Direction 1: In the M&A deal insurance discussion, condense the paragraph beginning "The buyer is buying that team" into a short bulleted list that keeps its main facts.
Direction 2: According to the M&A deal insurance discussion, why do working on the insurance quote and going through due diligence go hand in hand?
Direction 3: Carry the M&A deal insurance discussion forward from the point where it stops.

Document segment:
## BEGIN
Wade Carpenter: I'm glad you brought up the bonding part because that's a big piece that everybody really forgets. And I've seen some deals where people get in there and they take over a company, but they are so strapped and their bonding is hurt by that kind of thing. And they don't think about these things beforehand.
If you got freeze on your bonding or something like that, then bring your insurance agent in on the deal, not springing on them before the before you're about to close. Not to mention the buyer needs to understand that and maybe, hopefully they understand how that relationship fits.
You don't wanna buy a company then have that stripped out from under you. So I think that's a [00:12:00] big part of it.
Stephen Brown: The buyer is buying that team which includes your surety agent, your bonding agent, your accounting, your attorney, your banker, they're buying into the team that you already have in place, or they plan on replacing it. And if they plan on replacing it, how's that gonna affect things going forward. How are you gonna know as a seller things aren't dynamically gonna change for your employees or for you that stay on to finish managing these projects to completion?
Wade Carpenter: Yeah, I think that's an underrated part of it is the team too. When somebody leaves or whatever, and their CFO is out of the picture or they decide they're not gonna work with the new owners, the bonding, the bankers, it's a big deal. And I've seen it where deals fall apart or companies fall apart because they don't have the same structure, and they don't have the same support.
Glad you brought that part up. But I would guess that not every deal really would need this type of insurance. But can you talk about who this [00:13:00] insurance would be for or should it be for everybody trying to do a deal?
Stephen Brown: I think it would be for anyone where an escrow amount was being required to cover contingency representations of warranties. That's 10%. We see that .
We see the business brokers, the seller, uh, hey, you need to talk to your insurance agent about this and start working on getting a quote for that. The two go hand in hand, the information that's needed by the underwriter and the information that's needed during the due diligence of the buying and selling process is basically the same information.
You're open in communication, there are certain brokers and companies that specialize the larger policies, smaller policy deal would be a, M&A deal that was requiring 10% of a sale or $30 million, like a $3 million policy.
There are some companies that specialize in the smaller policies versus the middle to larger policies, but it all depends on having a good broker. We use a good broker that does [00:14:00] this all the time, immediately can talk to you about the situation and size up what underwriting team of insurance might be best to give a competitive, thorough quote on this. because see a lot of the policy has to do with the exclusions to warranties that you've made as a seller.
## END
Rows:
## BEGIN
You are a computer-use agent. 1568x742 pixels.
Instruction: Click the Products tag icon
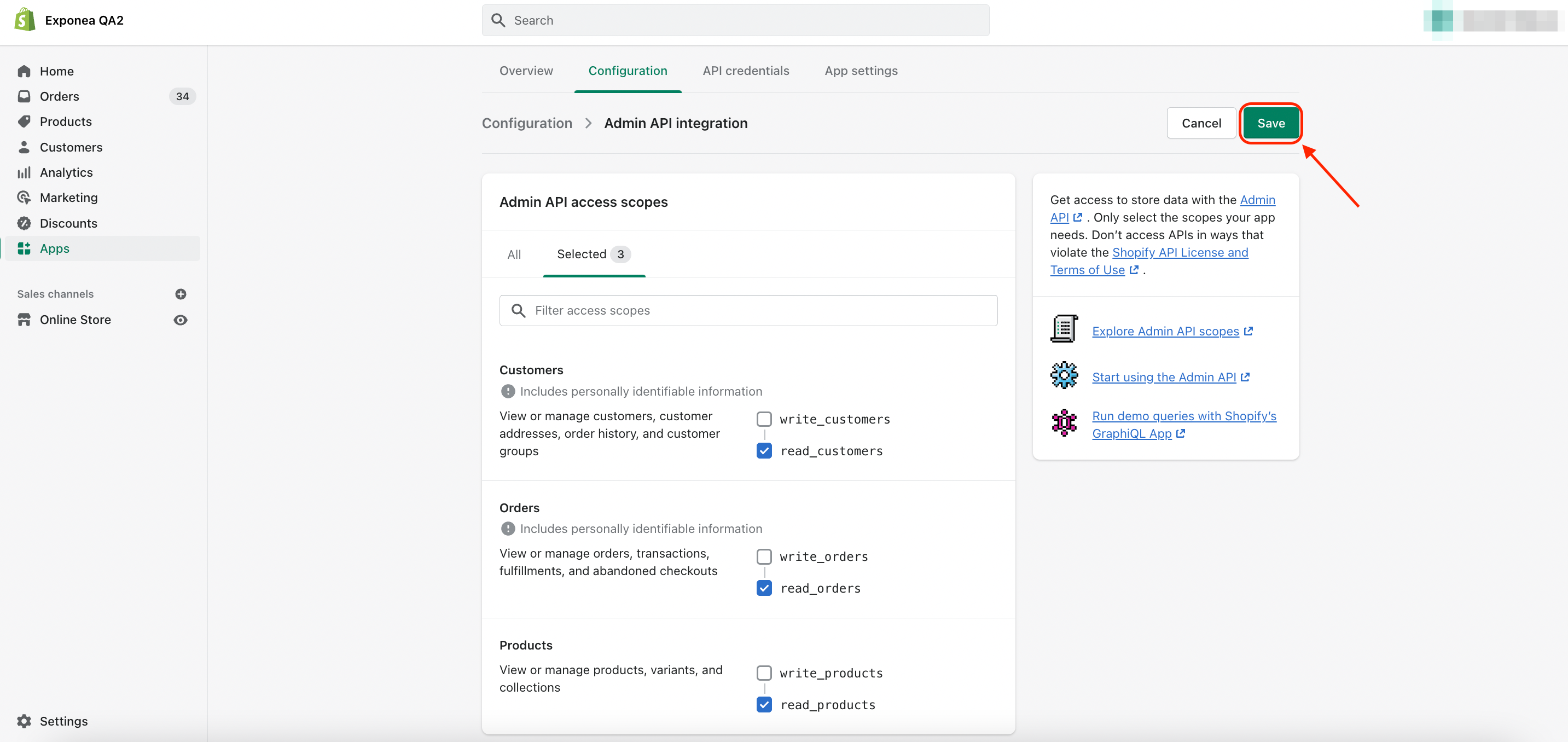[24, 121]
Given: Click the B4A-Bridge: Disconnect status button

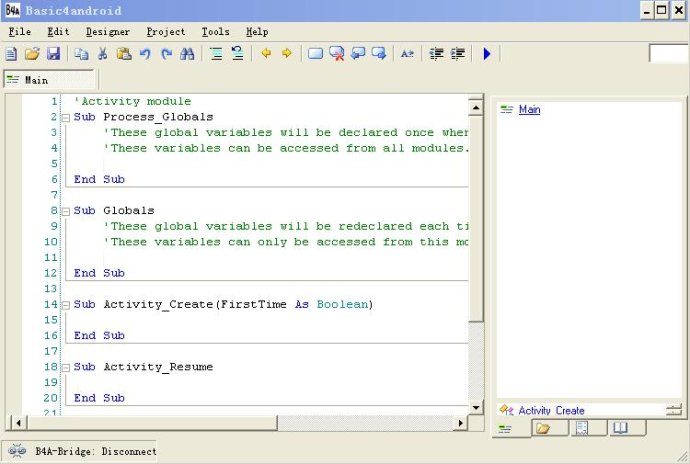Looking at the screenshot, I should 82,451.
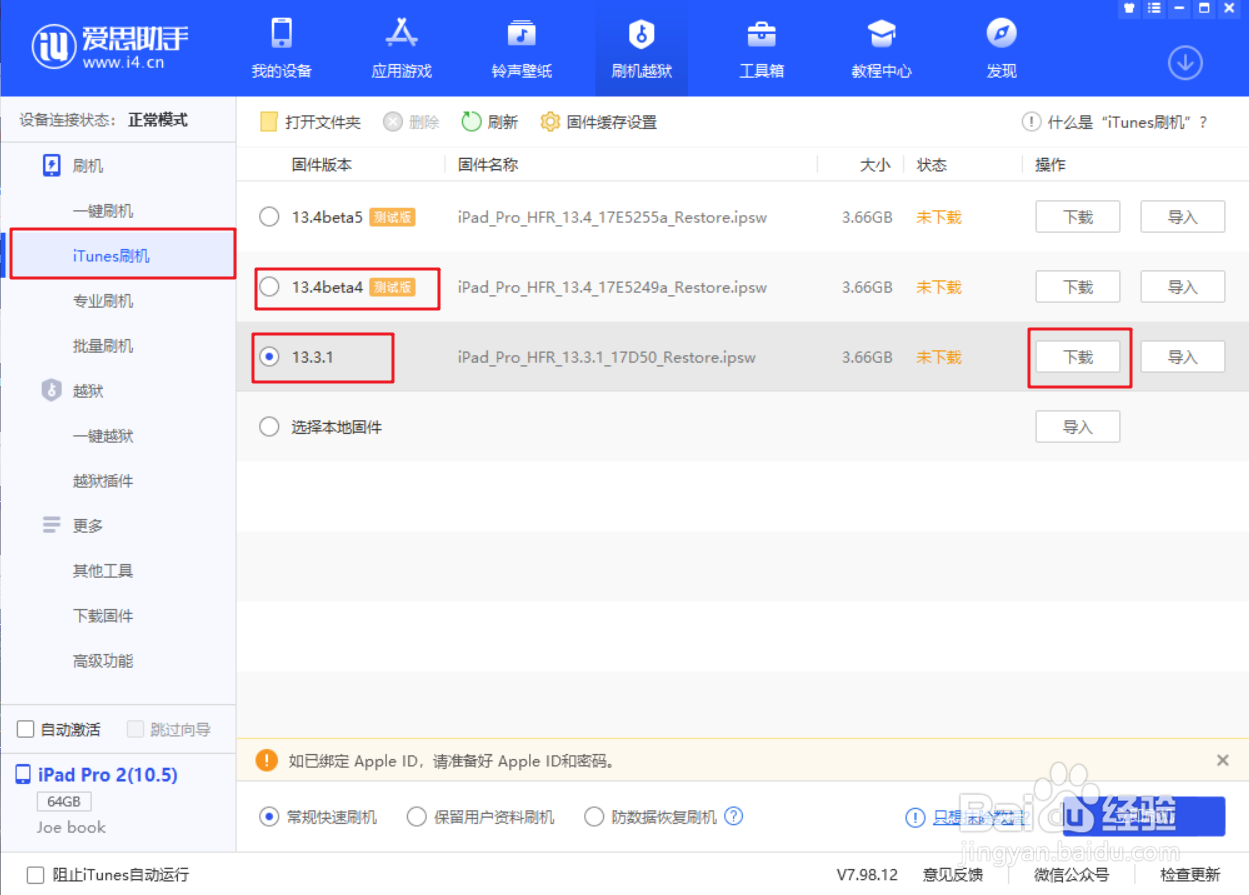Download the 13.3.1 firmware
The width and height of the screenshot is (1249, 895).
tap(1077, 356)
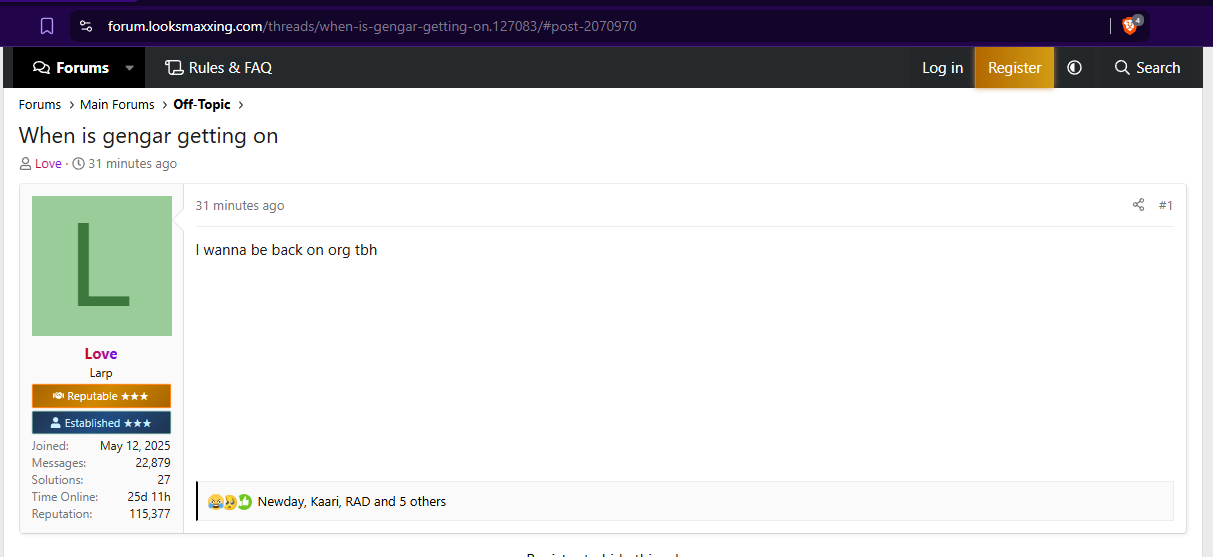Viewport: 1213px width, 557px height.
Task: Go to Forums breadcrumb link
Action: click(40, 104)
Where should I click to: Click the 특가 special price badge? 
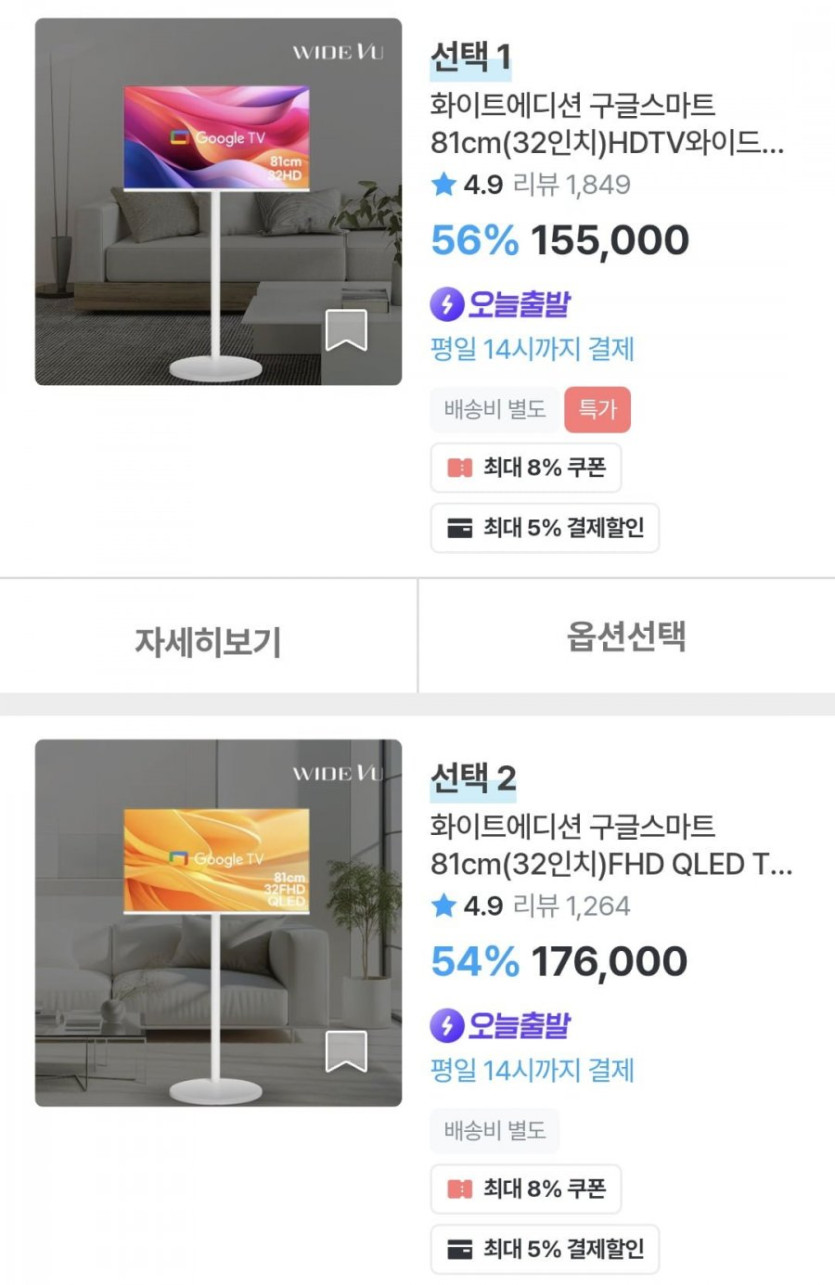pos(597,409)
## END
Response 1:
- The buyer is buying the seller's existing team: surety agent, bonding agent, accountant, attorney and banker.
- The buyer will either keep that team or plan to replace it.
- If the team is replaced, the effects on the business going forward need to be considered.
- A seller needs some assurance that things won't change dramatically for employees, or for the seller, who stay on to finish managing projects to completion.

Response 2: The information the underwriter needs and the information needed during due diligence in the buying and selling process are basically the same. For that reason, brokers and sellers are advised to talk to their insurance agent and start on a quote while the deal is in progress.

Response 3:
Isn't that the purpose of this policy? If you misrepresented key facts in the sale on this policy, then that can be excluded. So answering the right questions is a hundred percent of this type of coverage. What are the right questions? And that just comes from experience.
The lost profit insurance is written a lot through the same surety network that underwrites your potential for the future. You remember I told you that surety bonding underwriters underwrite for the future. So they're always looking at your current cash and your future work in progress. Whether your job profit is tracking if there's profit fades going up or down, how your cash is looking at that particular situation.[00:15:00]
So you have a company got a good business model and they're selling that's probably the best possible time to get a quote for lost profit insurance. Travelers is telling me they're seeing this project product extremely popular and M&A type deals. It's a certain something extra that you can bring to the table to get more value for your company when you're selling and also to give the buyer more peace of mind. Now, who pays the premium? that's something the two of you could work out or negotiate together to have the right coverage in place.
We talked about the effect on the bond program. We talked about two insurance products, lost profit and representation and warranty insurance, policies for a buyer or seller. There's other considerations you might want to consider.
What if a lot of your work that is being done is a, back order with certain suppliers on key products or components that go into your work? For example, we're seeing a lot of activity in construction of data centers, Wade. [00:16:00] That's a big trend right now. So what if there's key components in your construction project that could make or break you on the job? that's a situation where, the seller could go back and purchase supply bonds on those particular materials and products that would be payable to the company if for some reason that supplier couldn't come through with the product is negotiated.
And we've talked about supply bonds before. They're usually two tenths of a percent of the amount of the supply contract. So the premium is not very much. A supply bond gives you first right on that product. What happens if you have a specked out pump and you're buying the company and all of a sudden, you realize you're having to go through every single purchase order for a job orders that may not have been made on a project that the contract's already been signed? How are you gonna be able to follow all those moving parts so a supply bond is yet another that might protect a company, if that makes sense.
Wade Carpenter: Absolutely. [00:17:00] I think about all the things that could go wrong and things I've seen go wrong on a deal. Some of them went through, some of them didn't. And originally I was asking you like, who doesn't this make sense? And I'm thinking like maybe the smallest mom and pop. But honestly for the price, it sounds to me like it makes a whole lot of sense for anybody to even think about this. If you're selling, you really need to get some I mean, I think it's, cheap insurance as well as, not to mention you have the insurance company backing up the due diligence. They may find stuff, you may not, they may ask some questions, you may not.
Are there other factors of this insurance that we didn't talk about or we should consider or think about?
Stephen Brown: if you'd like to reach out to me, I'd be happy to send you some information. Again, like any insurance products you need to study a little bit. But I think you brought up a key point, Wade. From a seller standpoint and a buyer standpoint, you've got a third party coming in there and looking at [00:18:00] documentation.
Not only are they gonna look at it, but they're gonna take that risk away. As a seller, I don't have to have escrow money put up if I'm gonna buy an RWI policy. So if that premium's two and a half to 4% and they're gonna hold 3 million to a hundred million dollars in escrow, who knows?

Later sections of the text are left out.